Kerala Irrigation Infrastructure Development Corporation Limited
- Company type: Public Sector Corporation, Government of Kerala
- Founded: 3 August 2000
- Headquarters: Thiruvananthapuram, Kerala, India
- Website: www.kiidc.kerala.gov.in

= Kerala Irrigation Infrastructure Development Corporation Limited =

Kerala Irrigation Infrastructure Development Corporation Limited (KIIDC) is a wholly owned company of the Government of Kerala formed for the promotion and development of medium and large scale irrigation and water supply projects units in the State.
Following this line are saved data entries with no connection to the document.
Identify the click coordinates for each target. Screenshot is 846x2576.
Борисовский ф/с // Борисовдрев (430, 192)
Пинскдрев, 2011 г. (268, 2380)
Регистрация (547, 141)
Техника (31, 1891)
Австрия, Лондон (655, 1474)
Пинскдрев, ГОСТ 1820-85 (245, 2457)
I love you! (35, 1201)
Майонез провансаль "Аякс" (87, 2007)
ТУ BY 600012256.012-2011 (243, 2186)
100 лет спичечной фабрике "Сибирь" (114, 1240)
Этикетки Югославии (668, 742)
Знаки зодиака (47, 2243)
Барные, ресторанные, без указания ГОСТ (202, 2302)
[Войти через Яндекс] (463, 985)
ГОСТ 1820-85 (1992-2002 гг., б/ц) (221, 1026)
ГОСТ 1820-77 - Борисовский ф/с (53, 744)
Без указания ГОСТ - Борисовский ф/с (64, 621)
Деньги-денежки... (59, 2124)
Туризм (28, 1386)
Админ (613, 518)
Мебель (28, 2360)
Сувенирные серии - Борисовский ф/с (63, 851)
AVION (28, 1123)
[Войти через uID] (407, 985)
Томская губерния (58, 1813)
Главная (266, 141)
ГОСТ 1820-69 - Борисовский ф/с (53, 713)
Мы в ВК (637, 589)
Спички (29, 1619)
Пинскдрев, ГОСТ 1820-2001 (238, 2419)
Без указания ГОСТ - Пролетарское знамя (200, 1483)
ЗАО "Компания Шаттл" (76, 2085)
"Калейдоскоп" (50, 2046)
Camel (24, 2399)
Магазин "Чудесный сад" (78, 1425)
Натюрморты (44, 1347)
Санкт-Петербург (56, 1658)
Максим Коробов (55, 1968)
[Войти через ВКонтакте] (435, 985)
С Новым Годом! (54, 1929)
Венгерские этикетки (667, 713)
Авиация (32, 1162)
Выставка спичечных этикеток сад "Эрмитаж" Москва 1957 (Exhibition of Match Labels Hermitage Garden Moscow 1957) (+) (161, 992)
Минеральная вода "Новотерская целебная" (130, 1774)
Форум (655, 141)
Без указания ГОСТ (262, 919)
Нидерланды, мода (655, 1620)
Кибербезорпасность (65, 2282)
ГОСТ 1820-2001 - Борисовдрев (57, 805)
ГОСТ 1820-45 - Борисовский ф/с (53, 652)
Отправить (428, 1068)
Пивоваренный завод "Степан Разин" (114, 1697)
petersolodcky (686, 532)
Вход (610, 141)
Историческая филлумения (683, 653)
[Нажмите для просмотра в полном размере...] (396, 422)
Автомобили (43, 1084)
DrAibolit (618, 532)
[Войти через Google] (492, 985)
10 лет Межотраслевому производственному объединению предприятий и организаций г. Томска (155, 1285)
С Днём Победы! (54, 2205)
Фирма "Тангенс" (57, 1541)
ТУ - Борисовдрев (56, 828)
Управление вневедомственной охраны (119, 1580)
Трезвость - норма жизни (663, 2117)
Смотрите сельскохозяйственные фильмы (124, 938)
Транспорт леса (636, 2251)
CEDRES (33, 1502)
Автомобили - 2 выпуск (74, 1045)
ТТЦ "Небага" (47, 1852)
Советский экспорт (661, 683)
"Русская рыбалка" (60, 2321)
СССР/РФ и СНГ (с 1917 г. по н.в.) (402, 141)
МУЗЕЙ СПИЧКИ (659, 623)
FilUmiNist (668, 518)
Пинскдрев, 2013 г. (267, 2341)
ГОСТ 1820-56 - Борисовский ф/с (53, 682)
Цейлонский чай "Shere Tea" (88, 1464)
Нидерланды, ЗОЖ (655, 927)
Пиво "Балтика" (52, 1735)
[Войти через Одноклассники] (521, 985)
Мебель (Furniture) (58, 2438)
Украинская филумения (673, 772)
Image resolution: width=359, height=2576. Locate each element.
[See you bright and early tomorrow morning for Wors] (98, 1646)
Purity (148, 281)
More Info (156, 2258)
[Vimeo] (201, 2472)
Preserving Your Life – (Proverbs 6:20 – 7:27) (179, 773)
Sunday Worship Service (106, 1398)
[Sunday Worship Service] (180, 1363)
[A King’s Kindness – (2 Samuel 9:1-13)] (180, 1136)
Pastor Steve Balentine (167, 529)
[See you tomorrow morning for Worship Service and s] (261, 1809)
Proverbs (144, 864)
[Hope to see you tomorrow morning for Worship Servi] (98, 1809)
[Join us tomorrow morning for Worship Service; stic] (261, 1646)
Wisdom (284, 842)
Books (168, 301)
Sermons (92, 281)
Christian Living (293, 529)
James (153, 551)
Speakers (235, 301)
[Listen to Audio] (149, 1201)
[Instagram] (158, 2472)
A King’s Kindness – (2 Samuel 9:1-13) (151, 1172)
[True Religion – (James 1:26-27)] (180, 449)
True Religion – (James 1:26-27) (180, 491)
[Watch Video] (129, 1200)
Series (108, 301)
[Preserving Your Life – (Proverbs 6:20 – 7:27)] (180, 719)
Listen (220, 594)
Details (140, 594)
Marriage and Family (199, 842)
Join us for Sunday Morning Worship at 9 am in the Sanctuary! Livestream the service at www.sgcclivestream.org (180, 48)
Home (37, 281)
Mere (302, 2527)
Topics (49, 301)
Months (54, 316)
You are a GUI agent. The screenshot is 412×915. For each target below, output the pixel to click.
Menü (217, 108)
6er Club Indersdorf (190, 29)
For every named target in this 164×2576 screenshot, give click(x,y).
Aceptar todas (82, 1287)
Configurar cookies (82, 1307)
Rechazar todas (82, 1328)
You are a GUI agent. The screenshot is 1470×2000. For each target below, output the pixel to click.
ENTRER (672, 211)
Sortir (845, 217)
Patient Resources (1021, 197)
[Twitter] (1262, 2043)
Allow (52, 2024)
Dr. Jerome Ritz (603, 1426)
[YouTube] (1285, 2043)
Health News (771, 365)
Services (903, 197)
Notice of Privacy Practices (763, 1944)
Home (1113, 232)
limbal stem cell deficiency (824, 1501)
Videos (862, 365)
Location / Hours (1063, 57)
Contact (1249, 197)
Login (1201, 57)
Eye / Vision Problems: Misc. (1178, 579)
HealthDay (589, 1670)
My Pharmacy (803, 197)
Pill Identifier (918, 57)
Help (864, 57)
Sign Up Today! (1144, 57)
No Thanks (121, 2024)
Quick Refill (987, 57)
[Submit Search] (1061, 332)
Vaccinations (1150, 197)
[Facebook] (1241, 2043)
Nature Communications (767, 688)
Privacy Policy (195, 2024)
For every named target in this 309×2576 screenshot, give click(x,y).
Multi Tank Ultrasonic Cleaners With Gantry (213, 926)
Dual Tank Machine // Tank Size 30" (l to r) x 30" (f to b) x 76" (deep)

It is the nodal agency for foreign and domestic investments in the irrigation sector in Kerala, KIIDC incorporated on 3 August 2000. This company is registered at Registrar of Companies, Ernakulam.

== Services ==
KIIDC provides comprehensive support for investors facilitating constant interaction between the government and the irrigation sector.

== Projects ==
=== Hilly Aqua packed drinking water ===
KIIDC sought to arrest the spiralling price of packaged drinking water in the state. The Government sanctioned the establishment of a drinking water bottle plant. Construction started in Mrala, Thodupuzha in 2014 and trial production began in 2015. Hilly Aqua has four outlets in Ernakulam district- Kakkanad, Kolencherry, Palichirangara and Nedumbassery.